October 4, 2017 1 comment

Ephemeris for Wednesday, October 4th. The Sun will rise at 7:44. It’ll be up for 11 hours and 32 minutes, setting at 7:17. The Moon, 1 day before full, will set at 7:21 tomorrow morning.

Let’s take our weekly look at the bright planets. Jupiter, for all intents and purposes is gone from the evening sky. It will cross into the morning sky later this month. Saturn too is sinking lower in the southwestern sky in the evening. Saturn’s rings are still spectacular in telescopes, but since Saturn is so low in the sky the turbulence of the thick atmosphere makes Saturn fuzzy and seemingly to go in and out of focus. Saturn will set at 10:43 p.m.

In the morning sky, brilliant Venus will rise at 5:11 a.m. in the east with much dimmer Mars below and right of it by half the width of the Moon. Mars is less than 100th the brightness of Venus, and will probably require binoculars to locate. (need a few words more)

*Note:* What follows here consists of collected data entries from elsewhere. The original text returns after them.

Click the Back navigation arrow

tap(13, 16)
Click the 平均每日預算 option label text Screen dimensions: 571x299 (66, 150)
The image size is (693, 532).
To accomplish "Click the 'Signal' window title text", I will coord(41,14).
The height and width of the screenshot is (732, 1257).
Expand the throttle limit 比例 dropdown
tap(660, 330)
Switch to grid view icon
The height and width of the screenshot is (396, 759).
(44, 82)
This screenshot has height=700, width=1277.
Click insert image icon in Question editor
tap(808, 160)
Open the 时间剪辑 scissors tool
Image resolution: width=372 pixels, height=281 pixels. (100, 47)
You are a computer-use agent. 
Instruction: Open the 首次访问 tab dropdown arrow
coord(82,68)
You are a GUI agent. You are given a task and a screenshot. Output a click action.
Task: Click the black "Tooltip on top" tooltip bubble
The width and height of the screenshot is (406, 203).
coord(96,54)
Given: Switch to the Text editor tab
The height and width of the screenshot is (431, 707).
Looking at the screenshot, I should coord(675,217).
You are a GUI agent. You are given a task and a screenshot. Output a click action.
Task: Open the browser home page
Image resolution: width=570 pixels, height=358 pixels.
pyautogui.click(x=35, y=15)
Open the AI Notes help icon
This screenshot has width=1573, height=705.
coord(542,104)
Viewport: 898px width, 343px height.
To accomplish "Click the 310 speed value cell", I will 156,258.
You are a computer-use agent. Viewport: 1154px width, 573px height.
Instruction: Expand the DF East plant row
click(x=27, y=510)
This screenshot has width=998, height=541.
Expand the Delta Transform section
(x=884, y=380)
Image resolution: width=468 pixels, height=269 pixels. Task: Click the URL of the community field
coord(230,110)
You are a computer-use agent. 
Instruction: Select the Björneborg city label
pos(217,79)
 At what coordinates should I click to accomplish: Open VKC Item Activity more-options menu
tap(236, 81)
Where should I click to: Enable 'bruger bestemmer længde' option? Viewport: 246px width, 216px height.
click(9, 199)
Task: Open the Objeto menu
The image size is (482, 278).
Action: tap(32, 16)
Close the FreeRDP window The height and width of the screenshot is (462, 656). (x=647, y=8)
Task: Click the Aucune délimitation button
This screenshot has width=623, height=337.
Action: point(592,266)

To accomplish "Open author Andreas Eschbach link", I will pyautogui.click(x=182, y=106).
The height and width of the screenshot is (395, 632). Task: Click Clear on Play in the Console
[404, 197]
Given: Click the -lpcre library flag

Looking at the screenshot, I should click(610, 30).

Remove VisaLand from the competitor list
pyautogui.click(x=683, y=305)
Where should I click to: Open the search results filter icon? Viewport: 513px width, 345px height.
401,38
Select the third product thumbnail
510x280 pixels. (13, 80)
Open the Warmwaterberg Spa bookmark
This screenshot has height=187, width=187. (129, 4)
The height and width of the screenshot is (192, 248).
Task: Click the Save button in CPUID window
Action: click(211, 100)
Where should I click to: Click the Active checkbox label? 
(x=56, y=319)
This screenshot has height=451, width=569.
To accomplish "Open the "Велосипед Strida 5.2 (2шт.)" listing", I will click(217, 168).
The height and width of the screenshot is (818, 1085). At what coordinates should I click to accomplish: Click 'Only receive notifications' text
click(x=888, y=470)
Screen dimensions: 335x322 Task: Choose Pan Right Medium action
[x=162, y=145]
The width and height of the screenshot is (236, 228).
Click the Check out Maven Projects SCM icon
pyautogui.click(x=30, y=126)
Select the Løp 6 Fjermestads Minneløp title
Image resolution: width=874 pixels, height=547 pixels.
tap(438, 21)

The times given are for the Traverse City/Interlochen area of Michigan. They may be different for your location.

Addendum

Saturn and the Moon in the evening

Saturn and the Moon in the evening at 8 p.m. October 4, 2017. Created using Stellarium.

Saturn and moons

Saturn and its brightest moons overnight October 4/5, 2017. Created using Cartes du Ciel (Sky Charts).

Binocular Moon

The Moon as it might be seen in binoculars, 8 p.m. October 4, 2017. Created using Stellarium.

Members of the Grand Traverse Astronomical Society and I are invited to the Chinese Mid-Autumn Festival being held for the Chinese exchange students in the Traverse City school system.  Its held on the 15th day of the 8th month of the Chinese lunar calendar, the full moon, which works out to be October 4th this year.  They will be having Chinese food and viewing the Moon afterward.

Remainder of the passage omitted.